In 1783, men first soared into space, riding a hot-air bal­loon. It was the result of pioneering work by Joseph Montgolfier and his brother Etienne, of Annonay, France. They realized that a balloon, filled with hot air, gained the required upward thrust for flight because hot air is lighter than the air around us.

Could an object, heavier than air, defy gravity and fly? That question remained unanswered, for over 120 years. This was a time well spent. During these years, many people in Europe and the United States experimented with kites and gliders. These experiments proved that objects heavier than air could fly. But nobody knew how to engineer a flying machine that would remain airborne.

Many people tried and failed. Failures, it is said, are stepping stones to success. Each failure brought out a few more insights into what more had to be done to make the dream come true.

Finally, two young men, Wilbur Wright and his brother Orville Wright, found the answer.
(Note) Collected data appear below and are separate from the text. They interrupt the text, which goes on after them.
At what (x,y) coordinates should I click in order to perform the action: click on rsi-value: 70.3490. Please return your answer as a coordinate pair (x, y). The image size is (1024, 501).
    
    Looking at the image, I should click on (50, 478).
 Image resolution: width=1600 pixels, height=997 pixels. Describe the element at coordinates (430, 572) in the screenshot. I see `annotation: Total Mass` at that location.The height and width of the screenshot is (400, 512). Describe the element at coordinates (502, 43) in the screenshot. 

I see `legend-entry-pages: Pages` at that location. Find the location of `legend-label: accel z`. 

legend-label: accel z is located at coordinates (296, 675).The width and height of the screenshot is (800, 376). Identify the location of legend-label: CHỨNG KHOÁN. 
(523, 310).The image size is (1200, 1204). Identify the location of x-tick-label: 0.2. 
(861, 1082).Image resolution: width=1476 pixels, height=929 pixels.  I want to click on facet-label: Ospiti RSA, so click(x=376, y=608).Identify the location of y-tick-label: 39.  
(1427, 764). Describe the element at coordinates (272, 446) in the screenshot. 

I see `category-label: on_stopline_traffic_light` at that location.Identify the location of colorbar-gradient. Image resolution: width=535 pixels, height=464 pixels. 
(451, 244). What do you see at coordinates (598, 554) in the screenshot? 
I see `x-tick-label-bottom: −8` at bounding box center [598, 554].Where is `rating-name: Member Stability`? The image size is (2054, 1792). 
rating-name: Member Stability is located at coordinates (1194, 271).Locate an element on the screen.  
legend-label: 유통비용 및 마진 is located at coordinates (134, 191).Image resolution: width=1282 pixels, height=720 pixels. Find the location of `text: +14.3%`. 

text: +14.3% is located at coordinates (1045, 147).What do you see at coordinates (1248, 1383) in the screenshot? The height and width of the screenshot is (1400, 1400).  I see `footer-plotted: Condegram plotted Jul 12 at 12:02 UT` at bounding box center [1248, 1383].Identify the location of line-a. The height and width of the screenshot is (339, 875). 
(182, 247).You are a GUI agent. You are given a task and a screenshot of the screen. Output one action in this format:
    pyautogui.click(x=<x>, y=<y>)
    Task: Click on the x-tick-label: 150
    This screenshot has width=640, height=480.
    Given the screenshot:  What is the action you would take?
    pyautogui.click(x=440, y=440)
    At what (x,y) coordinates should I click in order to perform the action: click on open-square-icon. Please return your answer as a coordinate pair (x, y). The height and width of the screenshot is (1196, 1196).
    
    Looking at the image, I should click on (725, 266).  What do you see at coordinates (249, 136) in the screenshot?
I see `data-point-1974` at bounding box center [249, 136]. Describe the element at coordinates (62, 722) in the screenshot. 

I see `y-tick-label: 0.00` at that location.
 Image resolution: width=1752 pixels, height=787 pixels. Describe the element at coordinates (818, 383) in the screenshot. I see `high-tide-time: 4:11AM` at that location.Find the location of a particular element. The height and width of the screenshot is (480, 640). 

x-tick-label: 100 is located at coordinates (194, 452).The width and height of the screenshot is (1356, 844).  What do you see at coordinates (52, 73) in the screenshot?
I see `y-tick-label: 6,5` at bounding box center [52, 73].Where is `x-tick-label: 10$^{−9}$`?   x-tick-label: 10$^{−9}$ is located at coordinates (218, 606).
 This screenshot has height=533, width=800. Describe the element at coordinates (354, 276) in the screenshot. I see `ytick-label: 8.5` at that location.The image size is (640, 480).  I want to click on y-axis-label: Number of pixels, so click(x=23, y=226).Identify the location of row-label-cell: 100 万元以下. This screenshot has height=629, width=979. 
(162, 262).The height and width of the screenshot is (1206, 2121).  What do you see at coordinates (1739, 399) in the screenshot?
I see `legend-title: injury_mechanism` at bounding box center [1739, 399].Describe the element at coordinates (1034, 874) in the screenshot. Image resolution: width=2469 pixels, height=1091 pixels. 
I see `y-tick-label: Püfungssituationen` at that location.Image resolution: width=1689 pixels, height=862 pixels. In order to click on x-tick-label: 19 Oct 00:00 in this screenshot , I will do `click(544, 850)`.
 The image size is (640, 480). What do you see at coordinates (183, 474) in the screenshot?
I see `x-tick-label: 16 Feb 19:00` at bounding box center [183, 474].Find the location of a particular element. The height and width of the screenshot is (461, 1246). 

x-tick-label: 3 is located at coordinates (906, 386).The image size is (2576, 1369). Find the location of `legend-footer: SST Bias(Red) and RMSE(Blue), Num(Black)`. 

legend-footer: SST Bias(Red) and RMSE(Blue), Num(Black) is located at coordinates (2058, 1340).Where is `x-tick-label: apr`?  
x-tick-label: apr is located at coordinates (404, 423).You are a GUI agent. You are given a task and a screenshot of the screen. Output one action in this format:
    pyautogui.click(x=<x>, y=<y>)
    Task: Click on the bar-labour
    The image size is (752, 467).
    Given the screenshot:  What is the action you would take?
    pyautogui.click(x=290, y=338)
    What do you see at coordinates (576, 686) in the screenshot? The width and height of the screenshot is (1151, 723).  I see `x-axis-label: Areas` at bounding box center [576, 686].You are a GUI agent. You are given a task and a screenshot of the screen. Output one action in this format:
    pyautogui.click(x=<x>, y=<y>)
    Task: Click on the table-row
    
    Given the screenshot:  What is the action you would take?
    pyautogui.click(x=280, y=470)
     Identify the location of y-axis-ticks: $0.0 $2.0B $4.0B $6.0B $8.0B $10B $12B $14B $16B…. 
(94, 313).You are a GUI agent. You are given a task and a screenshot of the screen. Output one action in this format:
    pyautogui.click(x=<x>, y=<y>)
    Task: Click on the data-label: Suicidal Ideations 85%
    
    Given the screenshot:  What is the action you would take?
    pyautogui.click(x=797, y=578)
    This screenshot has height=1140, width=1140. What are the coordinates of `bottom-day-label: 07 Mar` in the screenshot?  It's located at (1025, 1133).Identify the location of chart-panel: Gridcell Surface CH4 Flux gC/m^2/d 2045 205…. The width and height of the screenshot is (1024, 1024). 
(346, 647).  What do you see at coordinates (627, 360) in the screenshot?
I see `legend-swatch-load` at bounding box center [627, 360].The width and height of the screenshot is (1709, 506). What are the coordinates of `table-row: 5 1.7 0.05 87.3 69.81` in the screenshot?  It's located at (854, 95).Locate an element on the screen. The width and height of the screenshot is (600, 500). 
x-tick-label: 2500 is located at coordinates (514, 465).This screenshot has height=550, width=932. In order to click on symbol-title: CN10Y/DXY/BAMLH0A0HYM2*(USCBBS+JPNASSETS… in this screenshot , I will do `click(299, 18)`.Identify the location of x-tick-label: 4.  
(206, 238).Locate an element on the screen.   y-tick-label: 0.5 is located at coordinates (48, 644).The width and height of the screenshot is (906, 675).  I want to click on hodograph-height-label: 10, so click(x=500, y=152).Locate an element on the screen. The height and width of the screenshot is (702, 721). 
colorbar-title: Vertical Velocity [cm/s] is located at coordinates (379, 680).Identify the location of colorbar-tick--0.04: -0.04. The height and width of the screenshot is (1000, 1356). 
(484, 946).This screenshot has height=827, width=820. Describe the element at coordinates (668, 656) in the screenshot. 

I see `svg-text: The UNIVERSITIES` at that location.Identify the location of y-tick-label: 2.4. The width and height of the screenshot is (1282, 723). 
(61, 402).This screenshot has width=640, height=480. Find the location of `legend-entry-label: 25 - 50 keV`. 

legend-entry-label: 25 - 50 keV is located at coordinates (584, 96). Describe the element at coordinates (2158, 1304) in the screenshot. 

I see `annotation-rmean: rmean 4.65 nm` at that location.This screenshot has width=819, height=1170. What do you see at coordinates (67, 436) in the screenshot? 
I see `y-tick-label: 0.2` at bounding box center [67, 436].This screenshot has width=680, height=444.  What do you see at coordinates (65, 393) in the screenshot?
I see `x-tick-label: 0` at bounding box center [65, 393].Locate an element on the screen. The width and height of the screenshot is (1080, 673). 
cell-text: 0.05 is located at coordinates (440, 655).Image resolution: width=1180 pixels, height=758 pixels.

They became the first men to fly a machine that was heavier than air. The machine was crude, unsophisticated, yet it flew.

That event marked the beginning of the great aviation story. Daring men and women explored the frontiers of the aircraft’s range and speed by designing shapes and engines based on latest technological advances. The explorers have not reached the end of the road, either. They are still hot on

the chase of ways and means to take the aircraft to new records in speed, safety, style and elegance.

Aircraft, however, have one limitation. They can’t take off or land almost anywhere. They need long stretches of runways. The search for an alternate machine that would take off and land vertically led to the invention of the heli­copter.

Innovators are working on furthering the style, design and performance of the aircraft. They predict still more spec­tacular developments in aviation, in the years to come. Some say that sky is the limit. Others assert that even the sky can’t set the limit to the future of aviation.

This book is history, with a difference. This is history, where facts have been touched up with the liberty of a crea­tive writer. This presents the great story of aviation.